Al 32mo Torino Film Festival vince Mange tes morts, capitolo di una saga famigliare che osserva da vicino la famiglia gipsy dei Dorkel e lavora sul tema della custodia delle proprie radici e tradizioni. In carcere per un furto commesso anni prima, Fred torna dalla madre e dai fratellastri Maikel e Jason; assieme a loro e al cugino Moïse, quella stessa notte Fred organizza un furto di rame in un vicino deposito: la sua è la vita di un gipsy, di un ladro, un passato che non può rinnegare ma anzi onorare. Il regista Jean-Charles Hue descrive il sistema di valori della comunità nomade che vive in una zona rurale a nord di Parigi e mostra dinamiche lontane dalla società occidentale usando una scrittura frastagliata che stanca e fatica a coinvolgere.

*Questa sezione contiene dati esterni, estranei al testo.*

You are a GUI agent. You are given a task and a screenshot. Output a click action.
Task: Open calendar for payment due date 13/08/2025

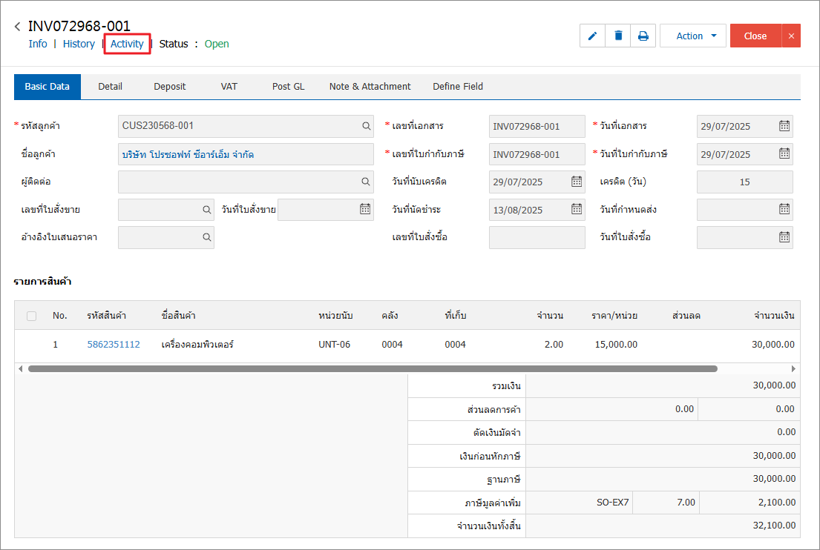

Mange Tes Morts di Jean-Charles Hue, Francia 2014
Mange Tes Morts di Jean-Charles Hue, Francia 2014

Le automobili che sgommano nella polvere, l’inseguimento notturno della polizia, il furto e lo scontro-affronto tra bande fuori dalla discoteca sono alcuni degli elementi che citano generi come il poliziesco, il noir e il western, usati per alimentare il côté più finzionale del film. Questo versante è trattenuto al reale attraverso tecniche derivate dal documentario, dal cinéma vérité: camera ipercinetica che segue da vicino i protagonisti, reiterazione di parole, linguaggio sporco e molto vicino al parlato, personaggi reali, perché i Dorkel esistono davvero e il regista li ha conosciuti nell’Oise iniziando a frequentarli nel 2003. Due modelli di cinema che si incontrano, quasi un docu-drama: la loro congiuntura però non aiuta la storia, perché ci si sente presi in trappola, privati degli strumenti per affrontare il sistema e decifrare il codice. Rimango così segregata, realmente e metaforicamente, nell’automobile di Fred e con lui sfreccio nella lunga sequenza finale, prima per cercare di commettere il furto, poi per scappare e infine per dimostrare di essere fedeli a se stessi. Ma in questo essere così vicini ci si sente anche molto lontani: più che trovarsi ci si perde…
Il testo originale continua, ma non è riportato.